Unless you tell it otherwise, sort divides each line into fields at whitespace (blanks or tabs), and sorts the lines by field, from left to right.
That is, it sorts on the basis of field 0 (leftmost), but when the leftmost fields are the same, it sorts on the basis of field 1, and so on. This is hard to put into words, but it's really just common sense. Suppose your office inventory manager created a file like this:
supplies pencils 148 furniture chairs 40 kitchen knives 22 kitchen forks 20 supplies pens 236 furniture couches 10 furniture tables 7 supplies paper 29
You'd want all the supplies sorted into categories, and within each category, you'd want them sorted alphabetically:
% sort supplies
furniture chairs 40
furniture couches 10
furniture tables 7
kitchen forks 20
kitchen knives 22
supplies paper 29
supplies pencils 148
supplies pens 236
Of course, you don't always want to sort from left to right. The command-line
option +n
tells sort to
start sorting on field n; -n
tells
sort to stop sorting on field
n. Remember (again) that sort counts fields from left to right, starting with 0.[1] Here's an example. We want to sort a list of telephone numbers of
authors, presidents, and blues singers:
Robert M Johnson 344-0909 Lyndon B Johnson 933-1423 Samuel H Johnson 754-2542 Michael K Loukides 112-2535 Jerry O Peek 267-2345 Timothy F O'Reilly 443-2434
According to standard "telephone book rules," we want these names sorted by last name, first name, and middle initial. We don't want the phone number to play a part in the sorting. So we want to start sorting on field 2, stop sorting on field 3, continue sorting on field 0, sort on field 1, and (just to make sure) stop sorting on field 2 (the last name). We can code this as follows:
% sort +2 -3 +0 -2 phonelist
Lyndon B Johnson 933-1423
Robert M Johnson 344-0909
Samuel H Johnson 754-2542
Michael K Loukides 112-2535
Timothy F O'Reilly 443-2434
Jerry O Peek 267-2345
A few notes:
We need the -3
option to prevent sort from sorting on the telephone number
after sorting on the last name. Without -3
, the "Robert
Johnson" entry would appear before "Lyndon Johnson" because it has a
lower phone number.
We don't need to state +1
explicitly. Unless you give
an explicit "stop" field, +1
is implied after
+0
.
If two names are completely identical, we probably don't care what
happens next. However, just to be sure that something unexpected doesn't
take place, we end the option list with -2
, which says,
"After sorting on the middle initial, don't do any further
sorting."
There are a couple of variations that are worth mentioning. You may never need them unless you're really serious about sorting data files, but it's good to keep them in the back of your mind. First, you can add any "collation" operations (discard blanks, numeric sort, etc.) to the end of a field specifier to describe how you want that field sorted. Using our previous example, let's say that if two names are identical, you want them sorted in numeric phone number order. The following command does the trick:
% sort +2 -3 +0 -2 +3n phonelist
The +3n
option says "do a numeric sort on the fourth field."
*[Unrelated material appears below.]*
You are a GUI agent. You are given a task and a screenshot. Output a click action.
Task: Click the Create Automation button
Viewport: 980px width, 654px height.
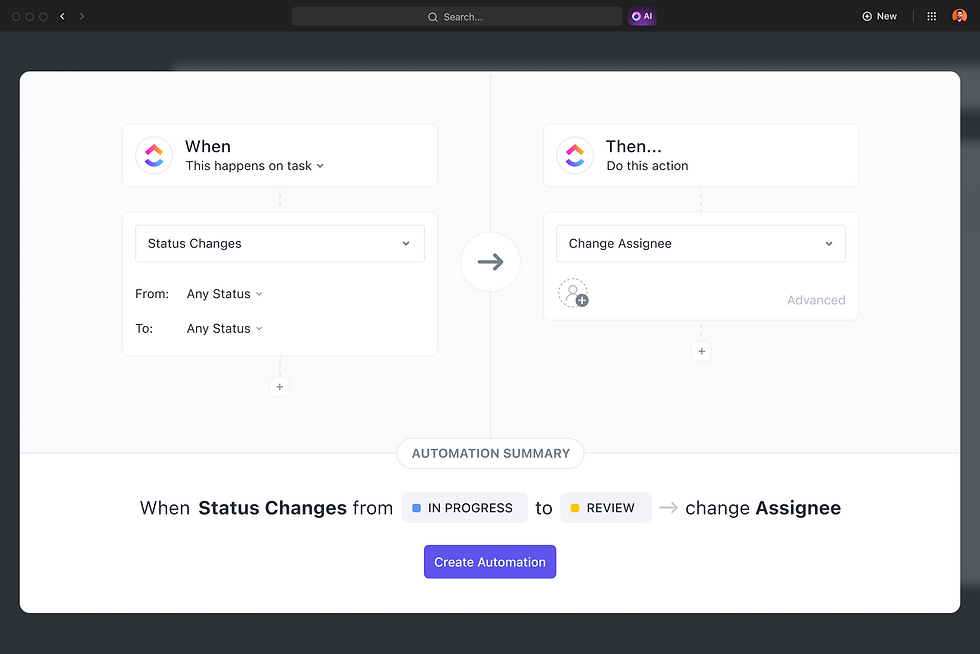(489, 561)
If you're worried about initial blanks (perhaps some of the phone numbers have
area codes), use +3nb
.
Second, you can specify individual columns within any field for sorting, using
the notation +n.c
, where n is a field
number, and c is a character position within the field.
Likewise, the notation -n.c
says "stop sorting at the character
before character c." If you're counting characters, be sure
to use the -b
(ignore whitespace) option — otherwise, it will
be very difficult to figure out what character you're counting.
— ML